Matruska Russia.
[Russian Band in Paris Undergound, Parigi 2007]
Che bella invenzione il lavoro, specialmente quando non hai una cazzo da fare… E, io invece qualcosa da fare la trovo, scrivo, posto qualche foto e come ogni tanto capita, cambio tema al blog. Ce ne sono molti e carini, oggi mi va questo.
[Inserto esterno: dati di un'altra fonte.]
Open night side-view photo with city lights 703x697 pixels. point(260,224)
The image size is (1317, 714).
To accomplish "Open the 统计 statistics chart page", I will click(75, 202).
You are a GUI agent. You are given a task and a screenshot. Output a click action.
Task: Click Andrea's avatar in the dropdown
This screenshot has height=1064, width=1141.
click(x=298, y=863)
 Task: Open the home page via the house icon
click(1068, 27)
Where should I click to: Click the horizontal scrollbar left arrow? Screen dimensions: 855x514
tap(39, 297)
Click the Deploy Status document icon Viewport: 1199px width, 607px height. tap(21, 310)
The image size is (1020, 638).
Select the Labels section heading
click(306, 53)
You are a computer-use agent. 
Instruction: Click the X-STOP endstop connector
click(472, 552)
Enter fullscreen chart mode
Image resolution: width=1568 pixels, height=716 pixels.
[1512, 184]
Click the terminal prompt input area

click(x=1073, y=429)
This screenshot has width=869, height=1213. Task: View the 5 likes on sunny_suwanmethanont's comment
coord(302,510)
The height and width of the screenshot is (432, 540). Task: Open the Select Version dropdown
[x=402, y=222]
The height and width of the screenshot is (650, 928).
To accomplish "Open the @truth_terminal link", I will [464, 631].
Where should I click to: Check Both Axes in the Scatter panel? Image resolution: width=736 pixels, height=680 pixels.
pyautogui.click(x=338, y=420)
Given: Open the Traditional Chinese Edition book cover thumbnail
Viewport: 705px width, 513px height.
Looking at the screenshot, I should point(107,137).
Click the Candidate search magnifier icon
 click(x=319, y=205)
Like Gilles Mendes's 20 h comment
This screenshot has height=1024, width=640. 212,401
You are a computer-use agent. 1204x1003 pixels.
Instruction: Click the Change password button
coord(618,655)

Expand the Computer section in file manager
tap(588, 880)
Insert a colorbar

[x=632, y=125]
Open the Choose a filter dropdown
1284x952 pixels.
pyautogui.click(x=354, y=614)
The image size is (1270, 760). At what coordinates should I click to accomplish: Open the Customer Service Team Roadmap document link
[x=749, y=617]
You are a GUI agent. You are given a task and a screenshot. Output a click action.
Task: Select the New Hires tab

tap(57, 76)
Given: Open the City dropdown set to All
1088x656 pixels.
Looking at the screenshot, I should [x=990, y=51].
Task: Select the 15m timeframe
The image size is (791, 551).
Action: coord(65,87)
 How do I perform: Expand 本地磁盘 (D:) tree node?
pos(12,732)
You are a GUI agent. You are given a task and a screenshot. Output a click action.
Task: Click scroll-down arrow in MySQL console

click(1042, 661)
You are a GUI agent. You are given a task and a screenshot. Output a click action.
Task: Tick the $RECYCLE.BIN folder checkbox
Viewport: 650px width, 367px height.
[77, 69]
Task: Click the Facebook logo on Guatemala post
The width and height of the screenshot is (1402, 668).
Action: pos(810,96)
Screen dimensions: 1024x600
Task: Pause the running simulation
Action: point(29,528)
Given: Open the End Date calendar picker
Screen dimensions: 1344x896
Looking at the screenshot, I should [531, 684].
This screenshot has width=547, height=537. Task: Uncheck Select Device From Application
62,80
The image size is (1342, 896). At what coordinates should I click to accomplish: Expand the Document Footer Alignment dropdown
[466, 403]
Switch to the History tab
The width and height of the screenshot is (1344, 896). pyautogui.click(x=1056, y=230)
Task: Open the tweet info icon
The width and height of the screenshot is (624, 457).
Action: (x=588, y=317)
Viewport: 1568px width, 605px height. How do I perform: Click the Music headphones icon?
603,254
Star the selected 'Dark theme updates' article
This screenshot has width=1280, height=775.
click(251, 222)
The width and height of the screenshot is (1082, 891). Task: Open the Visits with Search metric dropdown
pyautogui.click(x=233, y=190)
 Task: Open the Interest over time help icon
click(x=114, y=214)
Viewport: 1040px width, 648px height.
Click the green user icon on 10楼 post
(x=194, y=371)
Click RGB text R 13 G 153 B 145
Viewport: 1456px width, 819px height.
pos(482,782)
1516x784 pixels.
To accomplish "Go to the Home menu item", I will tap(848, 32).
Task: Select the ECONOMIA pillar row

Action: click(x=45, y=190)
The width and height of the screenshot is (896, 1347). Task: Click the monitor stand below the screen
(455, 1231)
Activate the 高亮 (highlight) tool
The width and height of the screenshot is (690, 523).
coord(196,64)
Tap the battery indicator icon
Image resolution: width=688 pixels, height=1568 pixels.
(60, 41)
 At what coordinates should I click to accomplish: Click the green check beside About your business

Cominciamo con la foto. Non ho mai parlato del mio viaggio a parigi questa estate. Mancate occasioni e poca voglia, troppo tempo passato. Questa foto è stata scattata sotto Pl. de la Bastille, nella metro. Un gruppo di musicisti russi si stava esibendo in un bellissimo “coro” (perdonate la definizione stronza, ma non ho idea di come si chiami la musica popolare russa). Fatto sta che è stato davvero incredibile ascoltarli dal vivo. Sembrava essere entrati a Mosca ai tempi dell’Impero. Le eleganti e potenti armonizzazioni delle voci baritonali, l’umiltà degli strumenti acustici, alcuni molto molto vecchi ed usurati, la malinconia dei fiati, possono sentirsi trasudare dalla loro immagine. Peccato che il cd costasse 25 euro (che non avevo), altrimenti sarebbe stato bello poterli riscoltare.
Parlando di musica, ho portato con me il basso, in modo da poter suonare con la scheda audio esterna collegata al computer… Inutile dire che la scheda è bruciata e l’ho scoperto solo una volta arrivato a casa.